Content starts
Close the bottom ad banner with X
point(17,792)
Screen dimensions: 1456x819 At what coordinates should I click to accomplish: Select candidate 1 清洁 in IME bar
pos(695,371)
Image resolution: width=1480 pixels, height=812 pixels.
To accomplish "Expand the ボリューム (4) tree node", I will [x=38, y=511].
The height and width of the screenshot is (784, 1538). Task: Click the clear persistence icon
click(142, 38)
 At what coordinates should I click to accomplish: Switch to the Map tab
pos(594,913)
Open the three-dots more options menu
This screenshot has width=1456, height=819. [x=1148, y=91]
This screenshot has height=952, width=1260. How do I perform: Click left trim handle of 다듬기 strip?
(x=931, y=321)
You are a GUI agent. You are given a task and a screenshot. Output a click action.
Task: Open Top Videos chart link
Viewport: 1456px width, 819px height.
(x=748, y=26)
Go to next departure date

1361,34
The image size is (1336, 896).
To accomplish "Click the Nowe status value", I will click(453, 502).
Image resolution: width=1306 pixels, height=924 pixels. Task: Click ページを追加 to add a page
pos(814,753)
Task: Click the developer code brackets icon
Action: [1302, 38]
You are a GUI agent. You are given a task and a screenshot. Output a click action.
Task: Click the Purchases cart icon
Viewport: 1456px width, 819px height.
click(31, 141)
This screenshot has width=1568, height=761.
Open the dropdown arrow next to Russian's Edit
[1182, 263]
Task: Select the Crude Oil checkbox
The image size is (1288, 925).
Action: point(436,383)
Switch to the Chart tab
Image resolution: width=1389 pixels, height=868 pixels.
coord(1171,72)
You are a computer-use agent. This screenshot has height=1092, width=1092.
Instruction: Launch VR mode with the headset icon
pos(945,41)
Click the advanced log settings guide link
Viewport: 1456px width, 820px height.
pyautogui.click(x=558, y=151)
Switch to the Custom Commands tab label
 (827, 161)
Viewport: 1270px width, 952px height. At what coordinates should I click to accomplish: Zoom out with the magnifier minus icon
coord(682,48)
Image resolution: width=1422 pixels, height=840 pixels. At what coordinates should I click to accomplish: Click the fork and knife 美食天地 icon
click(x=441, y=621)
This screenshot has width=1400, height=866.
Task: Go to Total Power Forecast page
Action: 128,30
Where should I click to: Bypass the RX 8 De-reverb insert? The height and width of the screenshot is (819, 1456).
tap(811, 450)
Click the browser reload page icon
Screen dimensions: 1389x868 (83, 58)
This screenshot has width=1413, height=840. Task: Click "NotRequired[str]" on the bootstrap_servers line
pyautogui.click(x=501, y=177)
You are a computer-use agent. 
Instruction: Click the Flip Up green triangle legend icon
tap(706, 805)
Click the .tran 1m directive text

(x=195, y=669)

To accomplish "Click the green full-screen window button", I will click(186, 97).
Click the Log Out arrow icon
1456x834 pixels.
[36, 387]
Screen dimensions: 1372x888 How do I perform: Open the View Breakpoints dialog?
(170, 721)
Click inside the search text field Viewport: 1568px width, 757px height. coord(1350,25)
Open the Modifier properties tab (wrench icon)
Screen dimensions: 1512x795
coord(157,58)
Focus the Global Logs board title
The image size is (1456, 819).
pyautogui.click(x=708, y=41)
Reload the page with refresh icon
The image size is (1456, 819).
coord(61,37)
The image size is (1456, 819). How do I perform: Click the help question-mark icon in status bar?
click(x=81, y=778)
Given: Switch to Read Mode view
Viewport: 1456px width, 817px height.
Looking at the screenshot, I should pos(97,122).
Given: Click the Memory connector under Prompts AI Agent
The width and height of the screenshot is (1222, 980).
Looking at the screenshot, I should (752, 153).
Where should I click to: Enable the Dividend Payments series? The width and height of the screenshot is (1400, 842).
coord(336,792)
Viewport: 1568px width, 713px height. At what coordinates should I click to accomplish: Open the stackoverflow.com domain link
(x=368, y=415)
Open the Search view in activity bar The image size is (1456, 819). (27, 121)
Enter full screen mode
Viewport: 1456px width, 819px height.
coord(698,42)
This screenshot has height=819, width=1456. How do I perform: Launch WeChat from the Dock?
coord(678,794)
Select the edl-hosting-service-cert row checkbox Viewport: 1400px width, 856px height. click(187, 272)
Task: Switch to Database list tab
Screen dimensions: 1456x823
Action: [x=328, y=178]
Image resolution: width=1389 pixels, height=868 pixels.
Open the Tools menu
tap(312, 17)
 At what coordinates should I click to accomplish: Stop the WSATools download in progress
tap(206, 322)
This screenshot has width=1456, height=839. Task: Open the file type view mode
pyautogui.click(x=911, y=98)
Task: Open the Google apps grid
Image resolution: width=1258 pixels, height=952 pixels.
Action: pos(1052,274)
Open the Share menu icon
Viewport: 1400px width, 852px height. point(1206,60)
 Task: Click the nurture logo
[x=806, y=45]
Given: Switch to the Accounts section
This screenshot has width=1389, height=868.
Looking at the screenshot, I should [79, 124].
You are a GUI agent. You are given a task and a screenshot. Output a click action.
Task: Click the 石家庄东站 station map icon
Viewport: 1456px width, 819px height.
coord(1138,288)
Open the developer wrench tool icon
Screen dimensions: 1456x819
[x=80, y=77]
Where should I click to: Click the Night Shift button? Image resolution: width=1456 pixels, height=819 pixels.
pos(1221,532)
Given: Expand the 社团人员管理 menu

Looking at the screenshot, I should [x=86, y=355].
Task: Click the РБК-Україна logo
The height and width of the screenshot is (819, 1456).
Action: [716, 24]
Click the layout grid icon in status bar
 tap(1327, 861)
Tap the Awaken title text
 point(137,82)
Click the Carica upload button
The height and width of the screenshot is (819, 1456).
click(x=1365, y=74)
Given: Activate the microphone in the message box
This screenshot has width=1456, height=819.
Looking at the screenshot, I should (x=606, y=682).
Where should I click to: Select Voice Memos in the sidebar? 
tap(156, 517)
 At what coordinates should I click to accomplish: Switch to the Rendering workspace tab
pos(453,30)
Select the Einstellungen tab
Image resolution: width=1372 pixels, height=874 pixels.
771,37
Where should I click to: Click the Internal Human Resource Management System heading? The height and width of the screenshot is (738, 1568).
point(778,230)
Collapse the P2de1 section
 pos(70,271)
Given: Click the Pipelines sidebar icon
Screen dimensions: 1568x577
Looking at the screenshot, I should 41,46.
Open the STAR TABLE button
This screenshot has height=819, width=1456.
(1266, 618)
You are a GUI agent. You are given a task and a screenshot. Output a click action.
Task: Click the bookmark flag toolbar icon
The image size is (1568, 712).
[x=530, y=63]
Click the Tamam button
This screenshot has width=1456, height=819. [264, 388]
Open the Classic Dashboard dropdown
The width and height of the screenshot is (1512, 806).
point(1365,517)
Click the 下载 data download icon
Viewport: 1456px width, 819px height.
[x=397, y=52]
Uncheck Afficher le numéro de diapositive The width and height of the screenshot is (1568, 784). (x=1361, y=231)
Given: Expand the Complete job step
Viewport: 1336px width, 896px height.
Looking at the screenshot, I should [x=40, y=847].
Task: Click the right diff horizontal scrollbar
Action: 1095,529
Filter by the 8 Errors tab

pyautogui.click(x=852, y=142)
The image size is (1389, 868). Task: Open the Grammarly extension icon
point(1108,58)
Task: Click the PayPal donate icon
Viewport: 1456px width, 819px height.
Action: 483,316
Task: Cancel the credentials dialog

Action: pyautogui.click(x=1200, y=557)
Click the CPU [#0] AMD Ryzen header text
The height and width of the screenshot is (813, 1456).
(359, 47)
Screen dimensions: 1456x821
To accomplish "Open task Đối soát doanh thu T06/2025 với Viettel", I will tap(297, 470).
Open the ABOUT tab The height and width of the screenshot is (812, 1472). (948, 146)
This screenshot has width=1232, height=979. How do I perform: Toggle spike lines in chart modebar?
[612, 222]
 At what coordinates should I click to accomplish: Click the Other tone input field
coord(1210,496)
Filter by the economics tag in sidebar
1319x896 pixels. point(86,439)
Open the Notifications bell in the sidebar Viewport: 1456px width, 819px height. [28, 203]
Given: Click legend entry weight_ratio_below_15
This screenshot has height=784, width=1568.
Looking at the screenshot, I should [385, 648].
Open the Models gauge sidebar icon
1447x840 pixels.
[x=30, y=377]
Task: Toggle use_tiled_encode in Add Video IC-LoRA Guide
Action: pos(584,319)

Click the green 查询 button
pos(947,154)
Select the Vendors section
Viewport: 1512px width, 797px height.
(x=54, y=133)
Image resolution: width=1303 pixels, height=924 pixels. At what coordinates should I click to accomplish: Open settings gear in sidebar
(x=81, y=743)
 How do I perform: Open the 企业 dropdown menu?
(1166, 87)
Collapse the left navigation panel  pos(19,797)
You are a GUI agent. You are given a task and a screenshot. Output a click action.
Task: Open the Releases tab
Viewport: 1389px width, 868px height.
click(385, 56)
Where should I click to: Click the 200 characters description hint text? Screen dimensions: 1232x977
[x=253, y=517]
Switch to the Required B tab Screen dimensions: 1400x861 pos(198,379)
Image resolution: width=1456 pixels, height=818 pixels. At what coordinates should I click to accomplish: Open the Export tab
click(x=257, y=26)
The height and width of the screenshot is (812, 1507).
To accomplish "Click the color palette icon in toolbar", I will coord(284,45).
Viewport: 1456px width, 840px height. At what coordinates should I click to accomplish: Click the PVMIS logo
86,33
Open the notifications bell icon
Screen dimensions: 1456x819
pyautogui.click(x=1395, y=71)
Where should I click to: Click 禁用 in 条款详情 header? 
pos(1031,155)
Content ends
• REQUIRED WORK
Set down again, word for word, the stretch of records from the line with "Task: Select the Crude Oil checkbox" to the line with "Click the advanced log settings guide link", both of those lines included.

• RESULT OF THE EXERCISE
Task: Select the Crude Oil checkbox
The image size is (1288, 925).
Action: point(436,383)
Switch to the Chart tab
Image resolution: width=1389 pixels, height=868 pixels.
coord(1171,72)
You are a computer-use agent. This screenshot has height=1092, width=1092.
Instruction: Launch VR mode with the headset icon
pos(945,41)
Click the advanced log settings guide link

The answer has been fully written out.